- _The task_:
Read through the lines below and copy the ones holding the string "will".

- _Study material_:
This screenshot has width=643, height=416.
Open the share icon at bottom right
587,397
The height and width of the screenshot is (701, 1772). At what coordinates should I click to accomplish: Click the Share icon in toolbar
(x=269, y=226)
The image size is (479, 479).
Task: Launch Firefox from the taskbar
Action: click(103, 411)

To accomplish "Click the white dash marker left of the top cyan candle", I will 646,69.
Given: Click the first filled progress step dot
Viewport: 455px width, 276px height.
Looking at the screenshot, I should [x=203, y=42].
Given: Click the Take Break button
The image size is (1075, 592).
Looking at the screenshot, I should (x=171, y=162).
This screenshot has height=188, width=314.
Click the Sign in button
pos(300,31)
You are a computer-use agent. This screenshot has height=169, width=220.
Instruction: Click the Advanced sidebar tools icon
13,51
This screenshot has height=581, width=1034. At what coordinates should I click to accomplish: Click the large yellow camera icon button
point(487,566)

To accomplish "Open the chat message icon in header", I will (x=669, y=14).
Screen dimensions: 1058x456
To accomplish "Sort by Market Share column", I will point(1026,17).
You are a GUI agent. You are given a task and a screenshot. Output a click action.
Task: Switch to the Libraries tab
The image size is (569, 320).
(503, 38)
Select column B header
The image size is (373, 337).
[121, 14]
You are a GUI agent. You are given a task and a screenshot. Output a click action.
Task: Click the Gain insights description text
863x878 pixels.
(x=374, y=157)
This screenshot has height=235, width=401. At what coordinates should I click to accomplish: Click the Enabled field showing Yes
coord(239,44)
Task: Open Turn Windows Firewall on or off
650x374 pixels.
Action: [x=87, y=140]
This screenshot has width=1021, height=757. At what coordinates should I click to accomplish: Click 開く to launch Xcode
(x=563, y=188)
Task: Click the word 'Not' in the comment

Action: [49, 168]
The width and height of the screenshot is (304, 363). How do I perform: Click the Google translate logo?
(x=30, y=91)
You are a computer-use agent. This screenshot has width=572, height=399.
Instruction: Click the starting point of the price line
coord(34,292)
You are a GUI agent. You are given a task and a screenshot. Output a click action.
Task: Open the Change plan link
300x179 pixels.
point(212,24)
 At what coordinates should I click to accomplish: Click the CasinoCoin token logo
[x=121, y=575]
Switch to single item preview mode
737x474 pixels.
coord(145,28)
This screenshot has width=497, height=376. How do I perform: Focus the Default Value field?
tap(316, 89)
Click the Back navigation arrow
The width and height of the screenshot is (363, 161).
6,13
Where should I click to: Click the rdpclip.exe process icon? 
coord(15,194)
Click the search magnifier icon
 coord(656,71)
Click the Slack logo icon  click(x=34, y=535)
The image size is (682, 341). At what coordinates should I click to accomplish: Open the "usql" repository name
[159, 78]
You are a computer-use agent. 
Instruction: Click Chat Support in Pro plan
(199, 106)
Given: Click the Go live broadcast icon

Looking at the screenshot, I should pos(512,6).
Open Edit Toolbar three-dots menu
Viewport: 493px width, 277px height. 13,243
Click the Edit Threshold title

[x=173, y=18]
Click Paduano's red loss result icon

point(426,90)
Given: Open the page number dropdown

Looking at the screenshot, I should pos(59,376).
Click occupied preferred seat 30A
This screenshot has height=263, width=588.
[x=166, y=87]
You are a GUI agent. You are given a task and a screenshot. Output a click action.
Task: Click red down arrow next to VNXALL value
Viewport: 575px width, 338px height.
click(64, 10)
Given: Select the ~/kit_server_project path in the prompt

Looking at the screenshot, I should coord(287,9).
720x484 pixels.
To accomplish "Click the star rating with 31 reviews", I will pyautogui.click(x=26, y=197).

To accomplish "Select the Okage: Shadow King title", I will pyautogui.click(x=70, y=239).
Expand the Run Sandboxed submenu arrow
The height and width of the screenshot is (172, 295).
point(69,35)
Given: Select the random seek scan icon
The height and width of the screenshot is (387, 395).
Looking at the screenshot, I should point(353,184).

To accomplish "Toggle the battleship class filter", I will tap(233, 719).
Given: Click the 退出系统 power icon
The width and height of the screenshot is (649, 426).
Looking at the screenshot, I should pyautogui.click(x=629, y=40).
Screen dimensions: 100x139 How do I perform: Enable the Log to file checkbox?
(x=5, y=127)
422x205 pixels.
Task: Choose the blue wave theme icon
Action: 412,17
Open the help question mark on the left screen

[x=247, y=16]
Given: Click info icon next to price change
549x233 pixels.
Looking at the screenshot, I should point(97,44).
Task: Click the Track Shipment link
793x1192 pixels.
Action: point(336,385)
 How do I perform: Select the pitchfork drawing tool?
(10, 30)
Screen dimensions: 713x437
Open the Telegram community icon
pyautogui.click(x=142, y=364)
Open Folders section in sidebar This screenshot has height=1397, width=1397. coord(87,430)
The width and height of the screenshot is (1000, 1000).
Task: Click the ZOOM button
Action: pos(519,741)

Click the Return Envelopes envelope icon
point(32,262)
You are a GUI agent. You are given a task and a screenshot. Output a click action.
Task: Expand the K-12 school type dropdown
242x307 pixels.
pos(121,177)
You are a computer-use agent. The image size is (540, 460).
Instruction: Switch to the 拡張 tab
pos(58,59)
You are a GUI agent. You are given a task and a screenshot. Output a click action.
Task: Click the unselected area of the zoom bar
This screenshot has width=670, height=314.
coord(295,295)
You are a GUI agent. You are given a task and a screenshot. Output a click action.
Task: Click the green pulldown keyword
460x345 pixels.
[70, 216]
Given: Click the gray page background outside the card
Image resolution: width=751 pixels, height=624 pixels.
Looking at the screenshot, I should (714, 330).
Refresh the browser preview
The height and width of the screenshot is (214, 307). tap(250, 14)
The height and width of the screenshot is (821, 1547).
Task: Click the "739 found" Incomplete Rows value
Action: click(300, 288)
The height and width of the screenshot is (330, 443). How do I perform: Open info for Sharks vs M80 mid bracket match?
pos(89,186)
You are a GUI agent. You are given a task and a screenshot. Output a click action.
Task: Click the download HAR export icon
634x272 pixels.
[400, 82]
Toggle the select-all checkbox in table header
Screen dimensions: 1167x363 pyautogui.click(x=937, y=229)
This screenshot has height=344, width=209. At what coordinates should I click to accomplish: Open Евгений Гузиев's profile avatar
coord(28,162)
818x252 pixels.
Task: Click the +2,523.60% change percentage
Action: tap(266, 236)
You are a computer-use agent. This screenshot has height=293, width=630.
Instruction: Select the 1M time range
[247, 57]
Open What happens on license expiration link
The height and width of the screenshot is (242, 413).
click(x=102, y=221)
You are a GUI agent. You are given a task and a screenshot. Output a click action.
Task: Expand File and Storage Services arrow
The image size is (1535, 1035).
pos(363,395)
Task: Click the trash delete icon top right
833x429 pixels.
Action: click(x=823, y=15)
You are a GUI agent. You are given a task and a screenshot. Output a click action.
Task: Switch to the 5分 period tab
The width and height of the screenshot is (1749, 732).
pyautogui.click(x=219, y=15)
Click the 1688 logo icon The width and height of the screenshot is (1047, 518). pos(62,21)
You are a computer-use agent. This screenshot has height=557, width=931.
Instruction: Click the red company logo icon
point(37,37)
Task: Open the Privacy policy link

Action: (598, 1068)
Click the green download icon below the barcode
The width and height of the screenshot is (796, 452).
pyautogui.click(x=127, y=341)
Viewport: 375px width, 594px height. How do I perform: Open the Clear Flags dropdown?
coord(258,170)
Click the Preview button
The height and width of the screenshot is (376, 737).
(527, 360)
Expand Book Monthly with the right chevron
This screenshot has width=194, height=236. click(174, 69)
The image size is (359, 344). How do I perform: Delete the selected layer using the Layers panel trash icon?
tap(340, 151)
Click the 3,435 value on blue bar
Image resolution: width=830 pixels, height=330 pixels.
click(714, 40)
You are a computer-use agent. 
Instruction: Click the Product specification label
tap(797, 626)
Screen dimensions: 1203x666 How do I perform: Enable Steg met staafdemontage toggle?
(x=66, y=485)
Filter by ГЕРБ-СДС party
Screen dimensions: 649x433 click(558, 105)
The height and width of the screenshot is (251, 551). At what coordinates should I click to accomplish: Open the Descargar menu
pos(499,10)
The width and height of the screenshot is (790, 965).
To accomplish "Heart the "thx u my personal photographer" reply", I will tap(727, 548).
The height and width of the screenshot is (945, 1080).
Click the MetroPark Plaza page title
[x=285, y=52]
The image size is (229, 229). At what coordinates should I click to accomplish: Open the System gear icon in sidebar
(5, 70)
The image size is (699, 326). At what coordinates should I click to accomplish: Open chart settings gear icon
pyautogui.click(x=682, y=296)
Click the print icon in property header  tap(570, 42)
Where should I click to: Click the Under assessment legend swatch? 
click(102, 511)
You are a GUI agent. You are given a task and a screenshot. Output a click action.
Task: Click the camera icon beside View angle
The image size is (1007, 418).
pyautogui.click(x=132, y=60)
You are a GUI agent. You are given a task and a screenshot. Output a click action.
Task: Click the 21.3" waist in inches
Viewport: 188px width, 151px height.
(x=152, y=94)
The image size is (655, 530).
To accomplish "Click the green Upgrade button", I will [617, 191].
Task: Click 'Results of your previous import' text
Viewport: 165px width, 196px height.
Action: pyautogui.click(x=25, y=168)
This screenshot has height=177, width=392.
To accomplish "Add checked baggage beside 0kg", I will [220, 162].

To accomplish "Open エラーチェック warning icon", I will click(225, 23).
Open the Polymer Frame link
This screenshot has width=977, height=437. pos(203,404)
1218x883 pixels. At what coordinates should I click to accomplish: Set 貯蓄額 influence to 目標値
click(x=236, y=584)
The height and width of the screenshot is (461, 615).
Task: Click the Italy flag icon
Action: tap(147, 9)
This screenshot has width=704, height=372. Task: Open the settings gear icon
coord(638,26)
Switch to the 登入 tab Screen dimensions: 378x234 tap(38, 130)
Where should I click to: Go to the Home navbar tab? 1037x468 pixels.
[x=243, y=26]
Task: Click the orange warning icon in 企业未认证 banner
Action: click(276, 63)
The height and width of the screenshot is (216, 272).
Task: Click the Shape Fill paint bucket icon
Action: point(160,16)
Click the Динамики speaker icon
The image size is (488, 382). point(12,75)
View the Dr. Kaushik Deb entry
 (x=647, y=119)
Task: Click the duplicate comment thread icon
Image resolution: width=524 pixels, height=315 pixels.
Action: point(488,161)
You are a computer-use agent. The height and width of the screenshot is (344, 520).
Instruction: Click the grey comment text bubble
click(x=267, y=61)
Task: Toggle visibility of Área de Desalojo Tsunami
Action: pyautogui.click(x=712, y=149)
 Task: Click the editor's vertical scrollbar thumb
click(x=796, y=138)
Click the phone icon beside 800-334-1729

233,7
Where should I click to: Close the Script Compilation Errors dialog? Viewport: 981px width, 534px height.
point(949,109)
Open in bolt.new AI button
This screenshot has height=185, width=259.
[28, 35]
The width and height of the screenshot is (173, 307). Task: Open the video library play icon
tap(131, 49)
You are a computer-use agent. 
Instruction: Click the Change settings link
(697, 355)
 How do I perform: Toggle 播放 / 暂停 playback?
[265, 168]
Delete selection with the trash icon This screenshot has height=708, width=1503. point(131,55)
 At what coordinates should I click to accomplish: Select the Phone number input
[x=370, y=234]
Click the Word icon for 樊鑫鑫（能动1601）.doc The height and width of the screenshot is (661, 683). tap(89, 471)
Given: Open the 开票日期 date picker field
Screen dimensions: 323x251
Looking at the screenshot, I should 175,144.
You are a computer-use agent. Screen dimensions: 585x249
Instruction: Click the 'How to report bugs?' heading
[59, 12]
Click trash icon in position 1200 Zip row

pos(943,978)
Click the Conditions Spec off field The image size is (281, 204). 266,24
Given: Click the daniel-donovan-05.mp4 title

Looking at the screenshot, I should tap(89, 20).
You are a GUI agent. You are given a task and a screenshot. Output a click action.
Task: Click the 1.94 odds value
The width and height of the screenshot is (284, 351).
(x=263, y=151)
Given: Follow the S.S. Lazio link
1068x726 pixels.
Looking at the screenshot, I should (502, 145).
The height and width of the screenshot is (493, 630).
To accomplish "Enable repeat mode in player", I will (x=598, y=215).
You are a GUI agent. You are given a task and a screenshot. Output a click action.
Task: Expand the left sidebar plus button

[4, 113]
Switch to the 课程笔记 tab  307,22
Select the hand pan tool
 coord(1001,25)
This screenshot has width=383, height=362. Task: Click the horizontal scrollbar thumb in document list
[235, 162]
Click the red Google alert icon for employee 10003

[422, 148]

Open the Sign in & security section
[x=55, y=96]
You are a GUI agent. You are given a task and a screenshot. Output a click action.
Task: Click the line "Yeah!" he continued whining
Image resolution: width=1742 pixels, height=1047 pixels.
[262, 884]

- _Written reply_:
To accomplish "Click the white dash marker left of the top cyan candle", I will 646,69.
To accomplish "Open the chat message icon in header", I will (x=669, y=14).
To accomplish "Sort by Market Share column", I will point(1026,17).
To accomplish "Click the star rating with 31 reviews", I will pyautogui.click(x=26, y=197).
To accomplish "Select the Okage: Shadow King title", I will pyautogui.click(x=70, y=239).
To accomplish "Toggle the battleship class filter", I will tap(233, 719).
To accomplish "Heart the "thx u my personal photographer" reply", I will tap(727, 548).
To accomplish "Click the green Upgrade button", I will [617, 191].
To accomplish "Add checked baggage beside 0kg", I will [220, 162].
To accomplish "Open エラーチェック warning icon", I will click(225, 23).
To accomplish "Enable repeat mode in player", I will (x=598, y=215).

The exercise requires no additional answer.